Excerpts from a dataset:
____

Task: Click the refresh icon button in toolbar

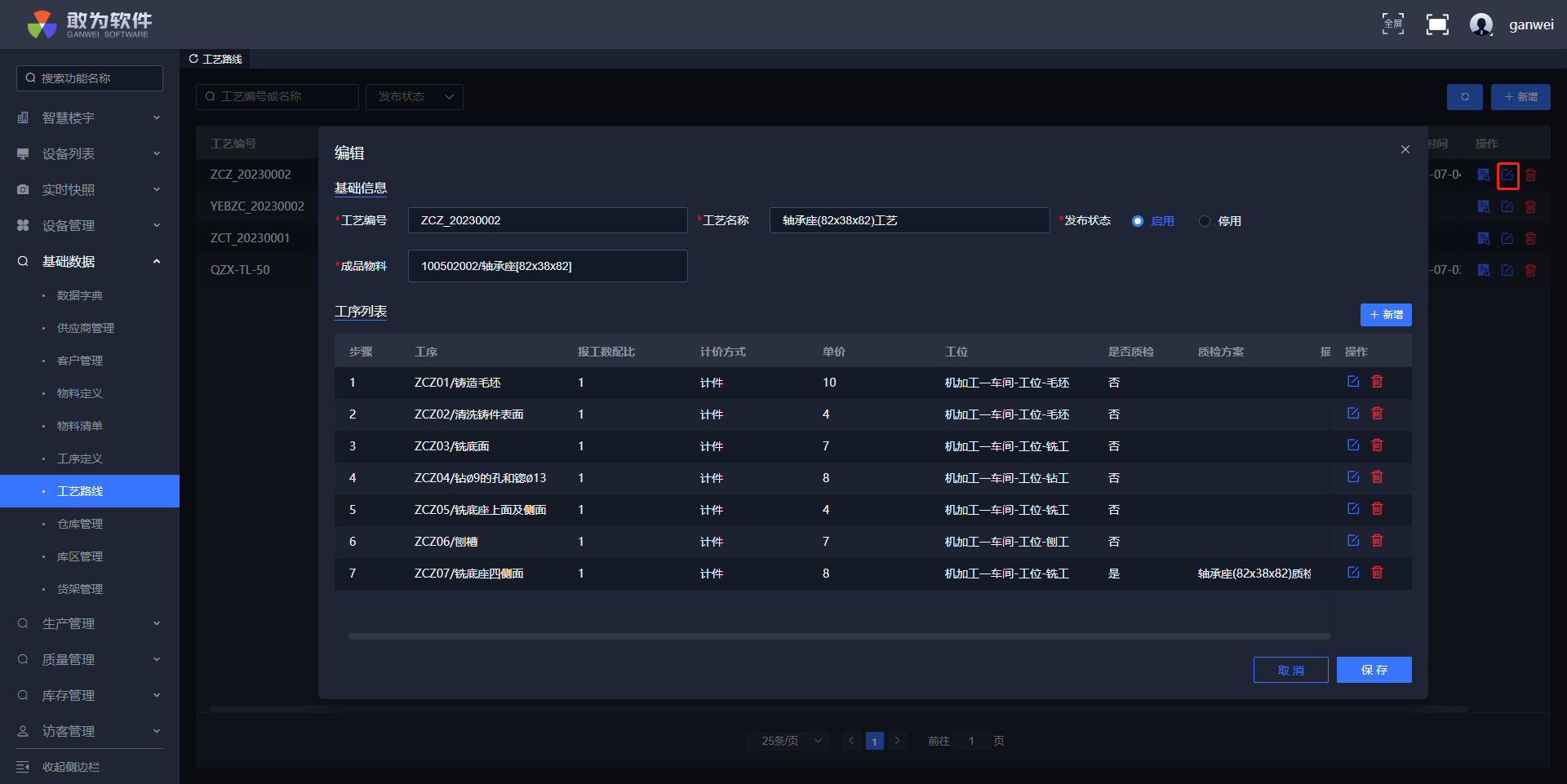Action: pos(1464,97)
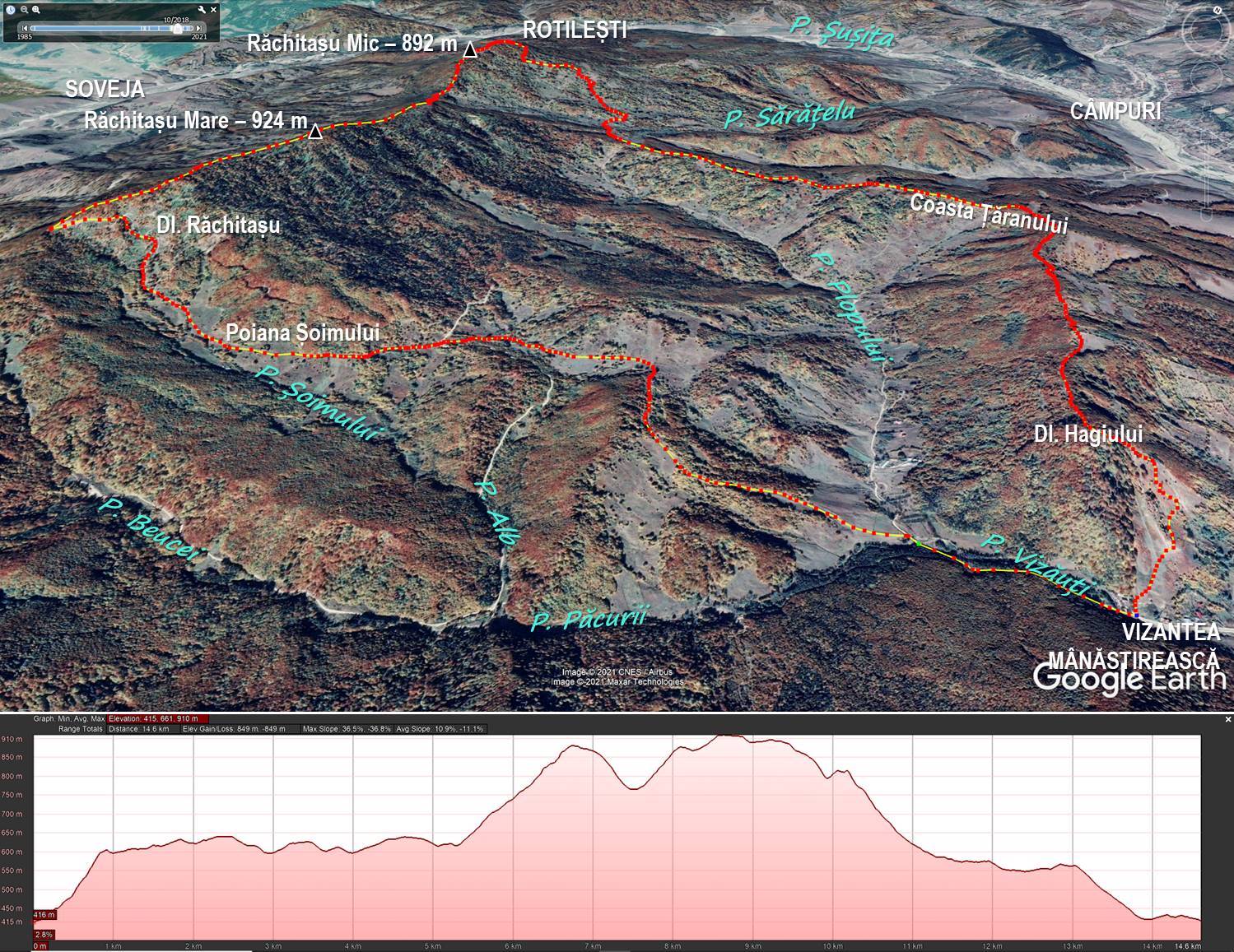The height and width of the screenshot is (952, 1234).
Task: Click the Răchitașu Mic summit triangle marker
Action: (469, 50)
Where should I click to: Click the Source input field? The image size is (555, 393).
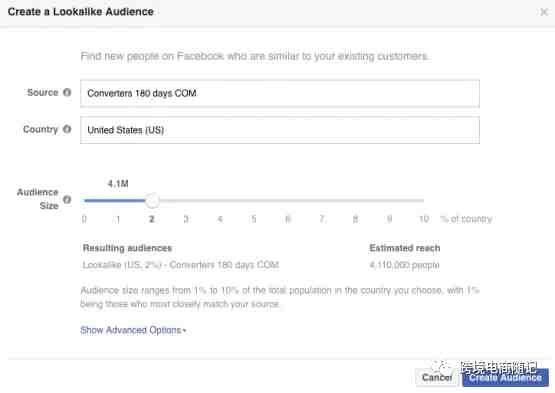280,93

____

→ WHAT YOU HAVE TO DO
Do not include images; quote all of the entries above exactly.

→ COMPLETED EXERCISE
Task: Click the refresh icon button in toolbar

Action: pos(1464,97)
The height and width of the screenshot is (952, 1234).
Task: Click the Răchitașu Mic summit triangle marker
Action: (469, 50)
Where should I click to: Click the Source input field? The image size is (555, 393).
280,93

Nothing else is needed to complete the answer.